* **Extrait du document**
⟨

Il s’est éteint le 6 septembre à 95 ans dans un luxueux hôpital de Singapour où il avait l’habitude de se faire soigner.
Sitôt sa mort annoncée, la question épineuse du lieu de son inhumation a viré à la guerre ouverte entre le gouvernement de son successeur Emmerson Mnangagwa et sa famille.
Aux autorités qui exigeaient que Robert Mugabe soit enterré dans la capitale Harare au panthéon des vétérans de la « lutte de libération », ses proches et les chefs traditionnels ont opposé qu’il ne pouvait l’être que dans son village natal de Kutama (nord).
Après plusieurs jours de tractations, la famille a finalement accepté qu’il soit enterré au « Champ des héros » dans quelques semaines, une fois construit un mausolée en son honneur.
Fin de la controverse ? Pas sûr. Alors que Kutama saluait une dernière fois la dépouille de l’enfant du pays lundi, certains chefs traditionnels semblaient ne pas avoir désarmé.
L’un d’eux a confié que le principe d’une inhumation à Harare avait été agréé « pour l’instant » mais que le détail de l’opération restait encore à définir. « Je ne peux pas en dire plus, c’est privé », a-t-il poursuivi, sibyllin.
– « Esprit de Kaguvi » –
« Il est dans notre culture ici à Zvimba que les chefs soient enterrés dans des grottes lors de cérémonies nocturnes secrètes », rappelle, plus explicite, un des neveux de Robert Mugabe, Dominic Matibiri.
« Assurer aujourd’hui qu’il sera enterré au Champ des héros, je ne m’y risquerai pas », pronostique-t-il.
Même dans le Zimbabwe du début du XXIe siècle, le respect des traditions et des superstitions reste intangible au point d’interdire toute infraction à la coutume, défend même un important guérisseur du cru, Benjamin Burombo.
« Quand un chef tel que Mugabe meurt, il ne peut pas être enterré au Champs des héros. C’est interdit, il ne peut l’être que dans une grotte », affirme-t-il, péremptoire.
« Mugabe n’était pas que président, il était aussi une incarnation de l’esprit de Kaguvi », plaide Benjamin Burombo en référence au chef d’une rébellion de l’ethnie shona – celle de Robert Mugabe – réprimée par les colons britanniques à la fin du XIXe siècle.

⟩

Enregistrements conservés d'une collection:
⟨

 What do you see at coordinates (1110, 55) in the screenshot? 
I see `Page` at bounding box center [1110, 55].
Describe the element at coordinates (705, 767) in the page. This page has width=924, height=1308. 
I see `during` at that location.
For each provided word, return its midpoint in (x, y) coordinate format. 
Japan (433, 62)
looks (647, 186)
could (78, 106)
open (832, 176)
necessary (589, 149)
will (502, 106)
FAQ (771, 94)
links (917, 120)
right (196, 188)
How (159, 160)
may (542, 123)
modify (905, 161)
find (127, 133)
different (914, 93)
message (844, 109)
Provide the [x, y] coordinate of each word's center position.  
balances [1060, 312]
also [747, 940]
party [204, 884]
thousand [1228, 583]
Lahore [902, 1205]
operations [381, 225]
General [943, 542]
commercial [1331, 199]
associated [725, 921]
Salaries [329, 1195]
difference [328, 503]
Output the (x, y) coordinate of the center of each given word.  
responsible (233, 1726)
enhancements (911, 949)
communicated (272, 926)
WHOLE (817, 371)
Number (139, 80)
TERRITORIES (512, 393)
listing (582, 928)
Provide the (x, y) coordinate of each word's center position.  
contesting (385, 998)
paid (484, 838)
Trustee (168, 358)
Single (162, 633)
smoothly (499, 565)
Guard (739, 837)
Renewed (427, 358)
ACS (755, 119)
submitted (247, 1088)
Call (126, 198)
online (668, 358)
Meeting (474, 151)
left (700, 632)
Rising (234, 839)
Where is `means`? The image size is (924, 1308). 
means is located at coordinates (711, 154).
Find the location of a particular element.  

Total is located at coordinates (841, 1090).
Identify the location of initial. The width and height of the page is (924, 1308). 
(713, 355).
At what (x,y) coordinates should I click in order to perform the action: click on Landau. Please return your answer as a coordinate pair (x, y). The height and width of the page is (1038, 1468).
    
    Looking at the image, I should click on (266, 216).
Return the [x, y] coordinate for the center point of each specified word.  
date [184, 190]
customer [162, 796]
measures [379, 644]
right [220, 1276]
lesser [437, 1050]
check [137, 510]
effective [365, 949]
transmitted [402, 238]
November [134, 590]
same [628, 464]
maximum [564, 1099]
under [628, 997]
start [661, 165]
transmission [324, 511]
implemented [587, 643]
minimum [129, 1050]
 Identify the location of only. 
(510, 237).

⟩

* **Énoncé**
Répondez à ces questions sur l'extrait consacré à l'inhumation de Robert Mugabe :
1. À quel âge et dans quelle ville Robert Mugabe est-il mort ?
2. Dans quel village natal ses proches voulaient-ils qu'il soit enterré ?
3. Quel neveu de Robert Mugabe s'exprime dans l'extrait ?
Ces enregistrements proviennent d'une autre source que l'extrait.

* **Réponse**
1. À 95 ans, à Singapour.
2. À Kutama.
3. Dominic Matibiri.